San Manuel Colohete (/es/) is a municipality in the Honduran department of Lempira, located approximately twenty miles southwest of the departmental capital of Gracias. The population of the entire municipality is around 15,000 but within the town center about 1,500.

San Manuel's principal landmark is the late 17th-century Spanish-built church. Featuring seven statues of saints set into niches on its massive façade, the interior is painted with an original mud-based paint that is still visible centuries later, as well as a sculpted and gilded altar. Some parts of the church have been recently restored but plans for a large-scale renovation have stalled.

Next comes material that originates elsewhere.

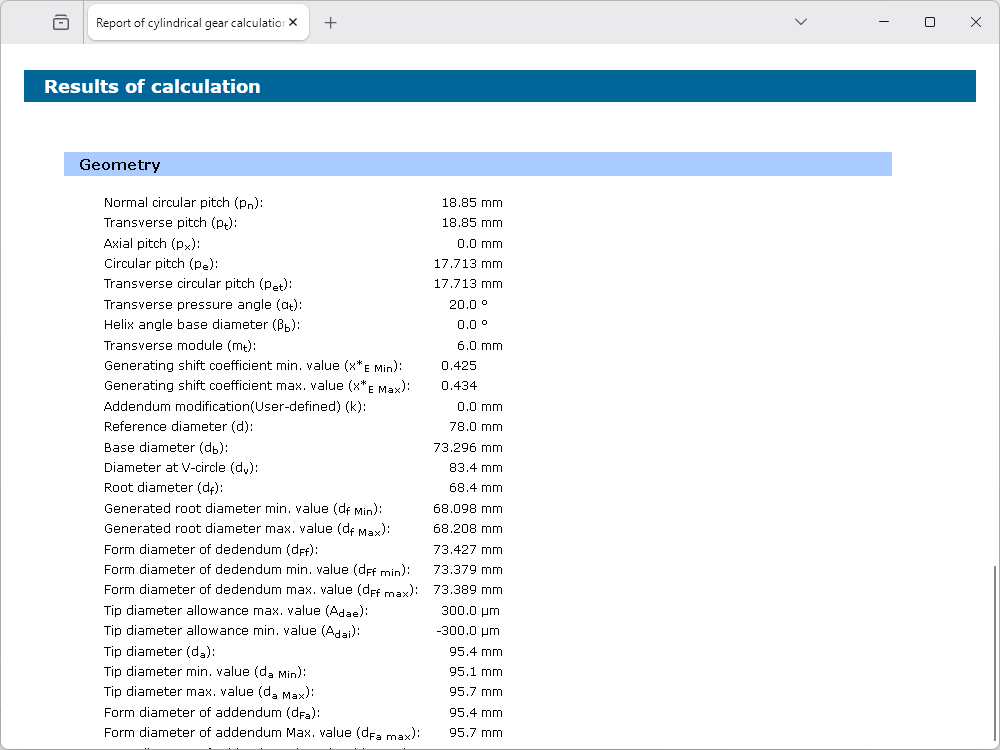The width and height of the screenshot is (1000, 750).
Task: Click the Normal circular pitch label
Action: click(x=183, y=203)
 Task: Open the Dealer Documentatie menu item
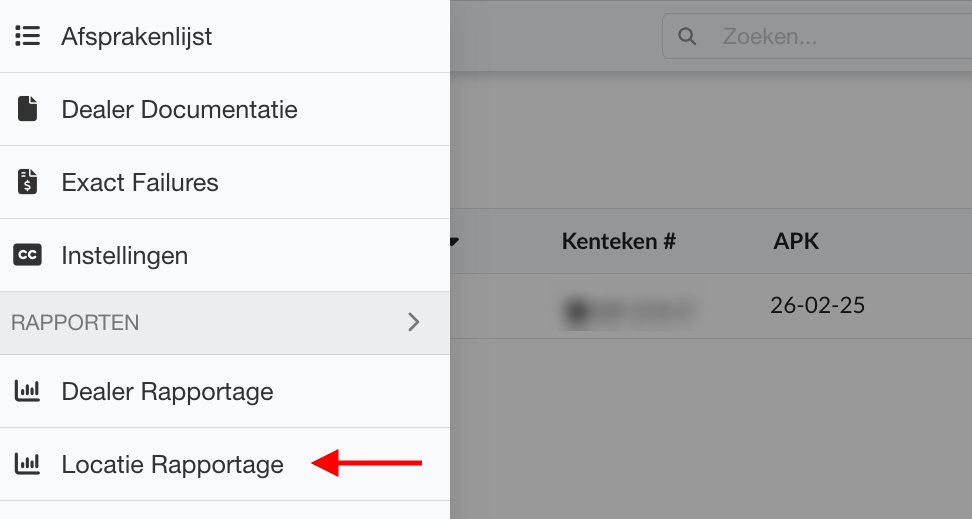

The town is also on the route used by hikers coming from or going to hike nearby Celaque, the tallest mountain in Honduras, which dominates vistas around San Manuel.

== History ==

In the census of 1887, it was a settlement of a village of "Concepcion Colohete" in Gracias municipality as it was now back then. In the administration of Terencio Sierra, the municipality of "San Manuel Colohete" was created on 2 February 1901. The word "Colohete" means in Indian language: "Cradle of Scorpions". The former inhabitants were the warriors of the brave chief Lempira.

== Geography ==

It is located in a flat part in the middle of a mountain. The vegetation has 3 traits: pine forests, dry sub tropical forests and some of the hills around are covered only with bushes and undergrowth. The mountains and hills around the capital are very steep. The weather is mostly cool, except during the summer season. Its villages and settlements are located on big depressions around the municipality capital.

== Boundaries ==
Its boundaries are:

- North: Gracias municipalities.
- South: La Campa and San Sebatián municipalities.
- East: La Campa municipality.
- West: San Sebastián municipality and Ocotepeque department.
- Surface Extents: 172 km^{2}

== Resources ==

San Manuel Colohete is a very good place for coffee; due to its elevation from the sea level. Beans and corn are very common in this area. The capital has electricity and mobile communications services. Raising cattle is mostly for local consumption. In some houses, people sell gasoline and diesel fuels. Also there is a small limestone quarry, on the way to the municipal capital.

== Population ==
- Population: For the year 2001 the figure was 10,908 ; and in accordance with estimates it is expected to have 14,583 for 2015.
- Villages: 10
- Settlements: 85

===Demographics===
At the time of the 2013 Honduras census, San Manuel Colohete municipality had a population of 14,063. Of these, 96.08% were Indigenous (96.03% Lenca), 3.73% Mestizo, 0.18% Black or Afro-Honduran and 0.01% others.

== Tourism ==

- Local holidays: La Concepción Inmaculada day is celebrated on 8 December. San Manuel was formerly known as Concepción Colohete.